--- Your assignment ---
Omit the images. Copy each entry word for word.
--- START ---
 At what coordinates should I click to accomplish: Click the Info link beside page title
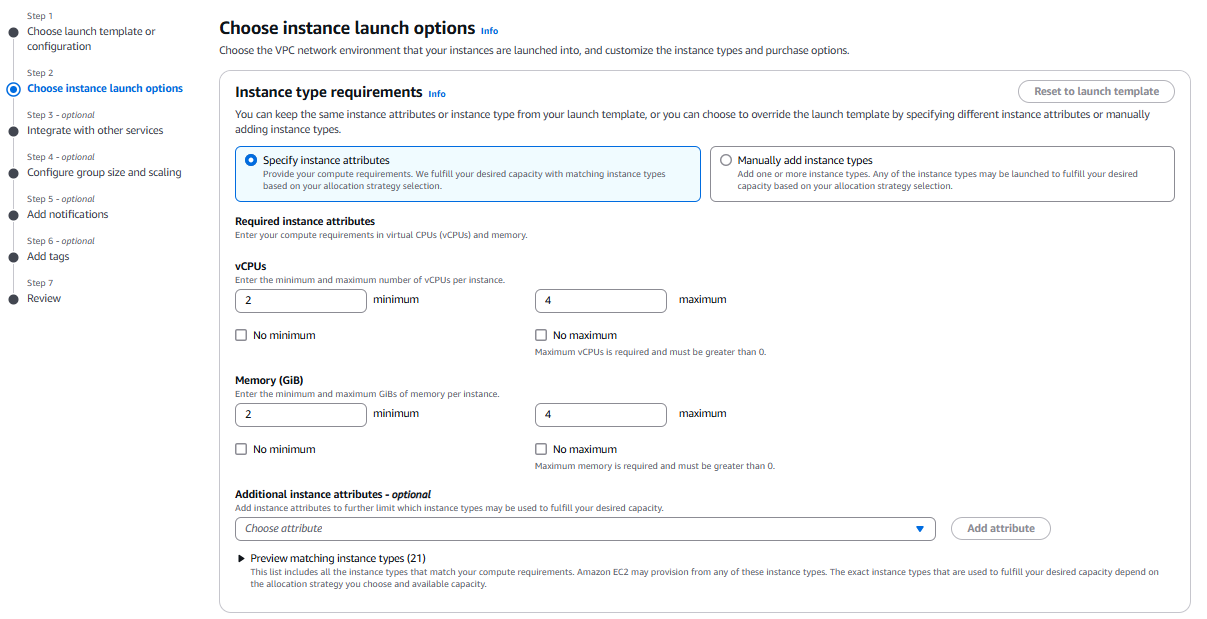(x=489, y=31)
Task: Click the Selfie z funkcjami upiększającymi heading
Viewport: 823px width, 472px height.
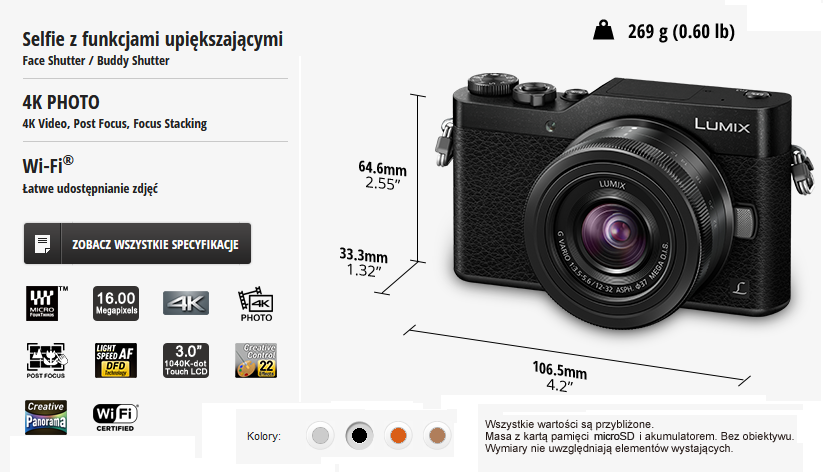Action: click(153, 39)
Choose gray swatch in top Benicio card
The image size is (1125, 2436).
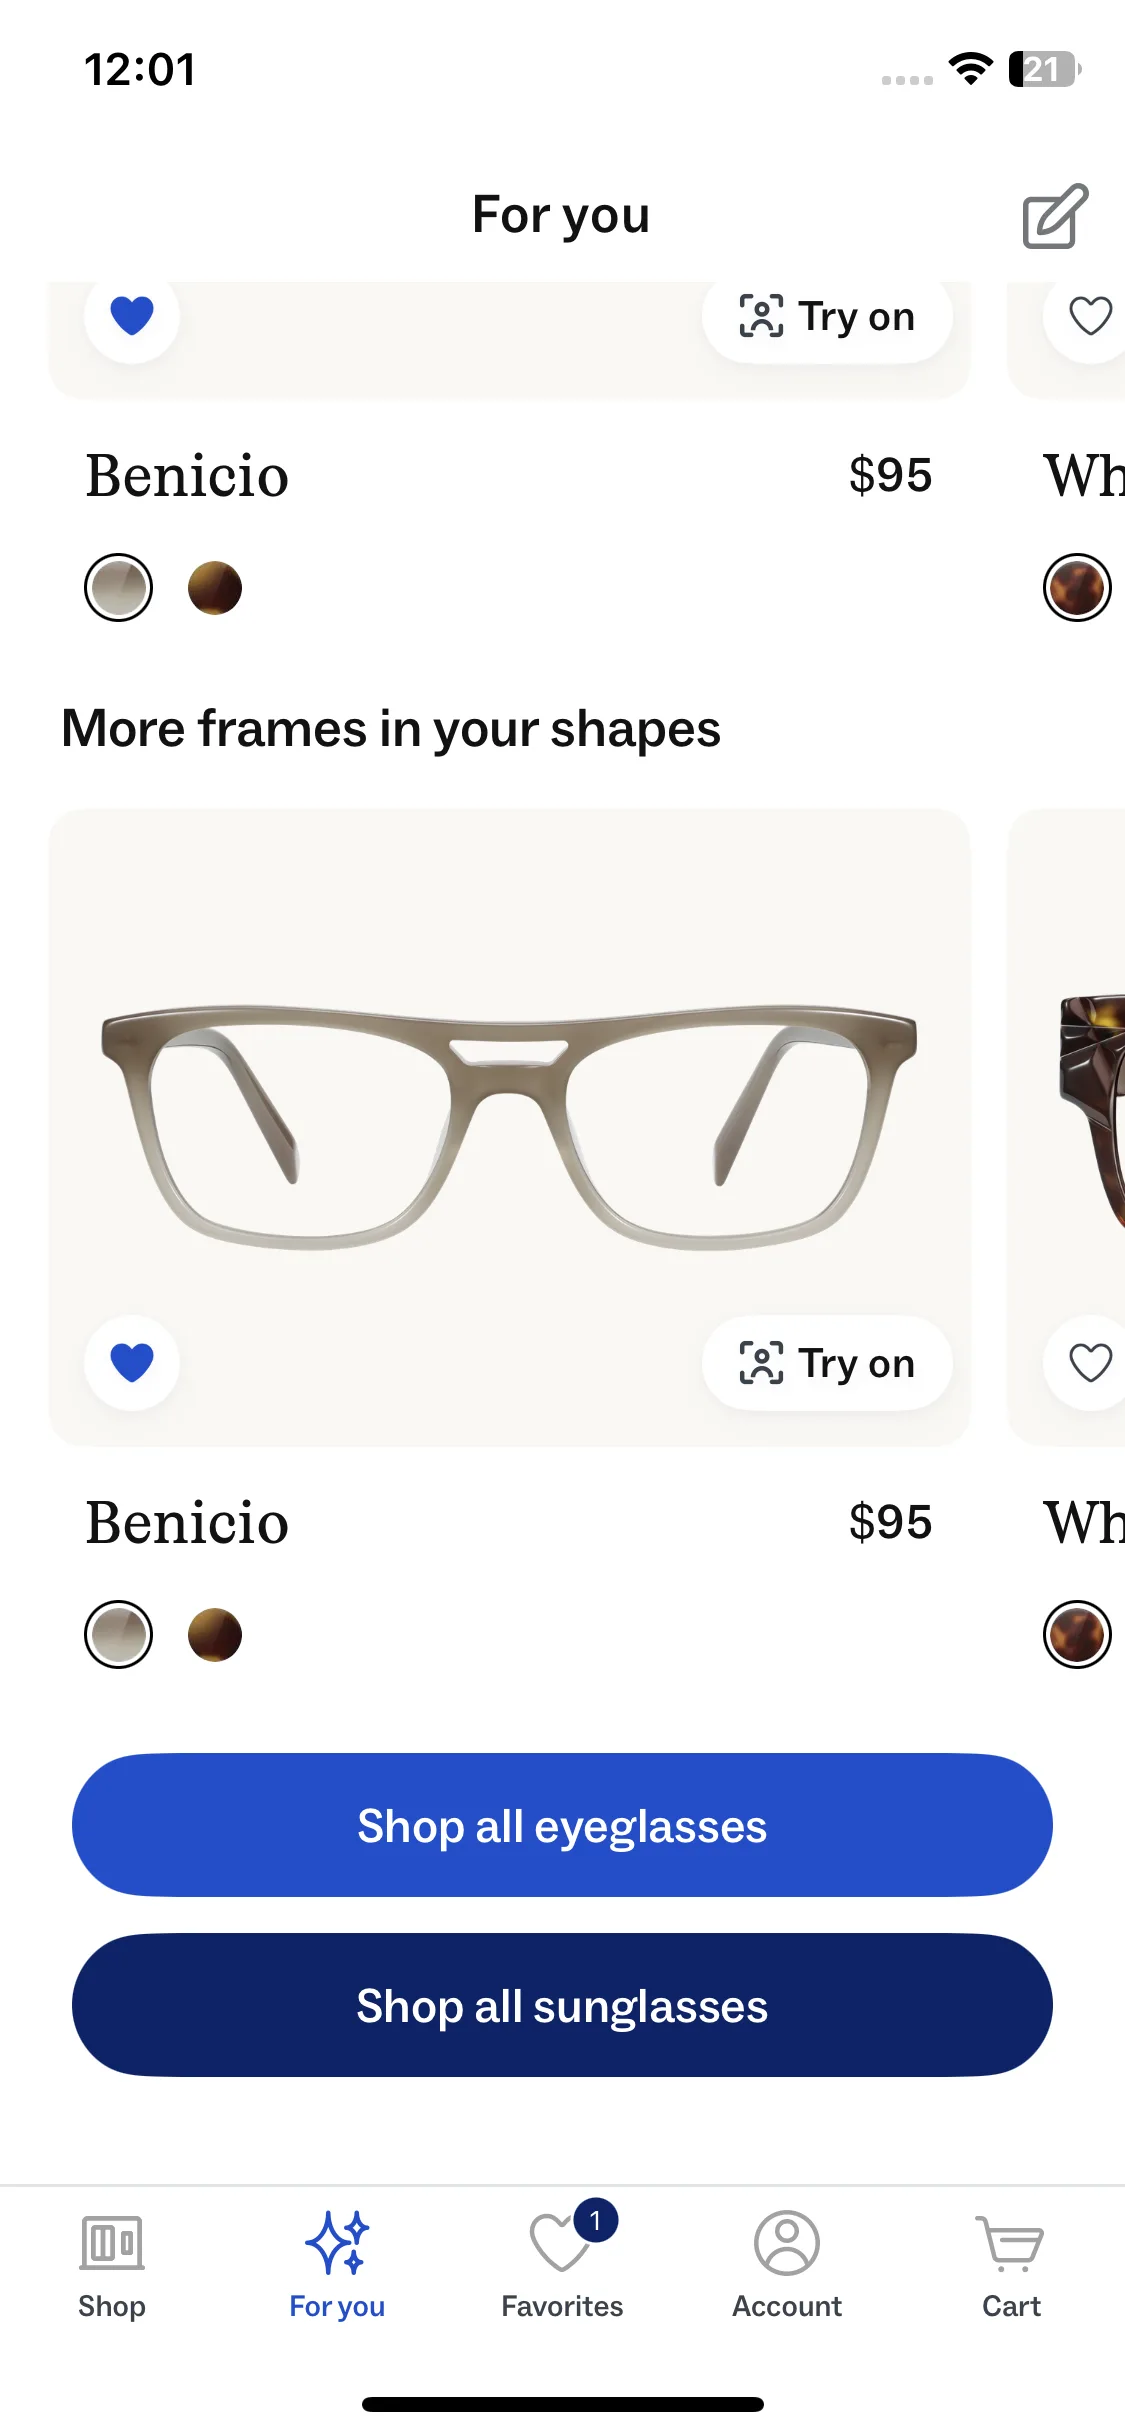[119, 588]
--- END ---
--- Answer for the task ---
 At what coordinates should I click to accomplish: Click the Info link beside page title
(x=489, y=31)
Task: Click the Selfie z funkcjami upiększającymi heading
Viewport: 823px width, 472px height.
Action: click(153, 39)
Choose gray swatch in top Benicio card
The image size is (1125, 2436).
[119, 588]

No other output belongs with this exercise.